Although changes to the sport’s makeup may be down partly to external factors, there is no doubt the PDC has played a part in changing the game’s image. When he spoke to me in 2017, former pro turned SkySports pundit Wayne Mardle offered some interesting insights on the dilemma darts faces. He said:
“The first-ever darts league I played in was the London Superleague, I was 12 years old. We played in pubs all over London. It was a great experience for me as a player, and also a great life education. The good old days. Most public houses back then had a dartboard and pool table, not a booth for four to have a gourmet burger and a skinny latte.”
But Wayne came to an interesting conclusion.
“Times have changed. The space a dartboard takes up and the punters wanted in the alehouses now just doesn’t fit. Darts isn’t seen as a way of income. It’s all down to numbers.
“Like I’ve already mentioned, I grew up playing in the pubs and clubs in London. Most of the younger players now have bypassed that, and have gone straight from playing in the bedroom to playing in tournaments.
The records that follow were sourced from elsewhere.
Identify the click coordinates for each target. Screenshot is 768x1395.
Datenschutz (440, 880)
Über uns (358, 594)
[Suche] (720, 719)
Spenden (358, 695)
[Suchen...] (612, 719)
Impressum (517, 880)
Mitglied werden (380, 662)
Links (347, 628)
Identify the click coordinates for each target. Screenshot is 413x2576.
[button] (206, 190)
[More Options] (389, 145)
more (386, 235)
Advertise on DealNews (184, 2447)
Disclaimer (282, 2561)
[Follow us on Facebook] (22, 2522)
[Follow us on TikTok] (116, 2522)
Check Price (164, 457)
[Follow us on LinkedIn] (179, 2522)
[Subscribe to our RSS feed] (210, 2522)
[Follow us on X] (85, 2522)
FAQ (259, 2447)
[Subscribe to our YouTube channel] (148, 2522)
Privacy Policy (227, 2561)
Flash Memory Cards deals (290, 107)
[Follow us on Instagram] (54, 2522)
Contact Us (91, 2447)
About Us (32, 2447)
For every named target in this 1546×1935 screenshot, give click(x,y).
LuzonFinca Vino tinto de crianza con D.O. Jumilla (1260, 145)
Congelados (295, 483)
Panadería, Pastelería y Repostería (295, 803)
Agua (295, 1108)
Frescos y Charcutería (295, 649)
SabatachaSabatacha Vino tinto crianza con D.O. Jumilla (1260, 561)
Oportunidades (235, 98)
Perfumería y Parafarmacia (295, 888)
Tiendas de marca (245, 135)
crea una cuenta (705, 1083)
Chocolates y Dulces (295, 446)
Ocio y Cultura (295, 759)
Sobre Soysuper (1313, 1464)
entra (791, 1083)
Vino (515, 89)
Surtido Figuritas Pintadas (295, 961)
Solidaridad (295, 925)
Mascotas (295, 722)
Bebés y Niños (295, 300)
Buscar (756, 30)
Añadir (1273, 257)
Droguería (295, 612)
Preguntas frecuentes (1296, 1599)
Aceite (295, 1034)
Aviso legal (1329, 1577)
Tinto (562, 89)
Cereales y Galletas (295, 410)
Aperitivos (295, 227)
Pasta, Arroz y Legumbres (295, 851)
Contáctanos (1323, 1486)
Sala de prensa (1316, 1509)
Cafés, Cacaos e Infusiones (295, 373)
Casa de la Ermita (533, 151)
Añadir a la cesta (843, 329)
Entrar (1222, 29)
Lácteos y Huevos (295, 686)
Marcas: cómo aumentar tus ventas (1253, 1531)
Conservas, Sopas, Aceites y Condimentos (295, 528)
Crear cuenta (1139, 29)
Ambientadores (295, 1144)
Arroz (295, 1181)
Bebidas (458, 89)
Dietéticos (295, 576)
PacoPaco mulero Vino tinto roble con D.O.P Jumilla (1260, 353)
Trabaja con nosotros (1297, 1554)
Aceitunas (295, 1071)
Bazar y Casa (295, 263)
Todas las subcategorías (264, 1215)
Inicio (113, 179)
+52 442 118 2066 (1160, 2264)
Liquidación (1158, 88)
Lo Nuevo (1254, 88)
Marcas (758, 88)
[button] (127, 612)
The days of the pubs being an outlet for players went about ten years ago. The money in the sport will mean there will always be players.”
Darts’ evolution over recent years has been a fascinating one, and trying to draw simplistic conclusions on how and why it has happened, and what sort of impact it is having on the game, is no easy challenge. But as darts continues to attract more and different people, and how we consume the game develops, there is no doubt that the game is fundamentally changing, and has already fundamentally changed.
How the sport looks in another 10, 20 or 30 years is for its players and organisers to decide.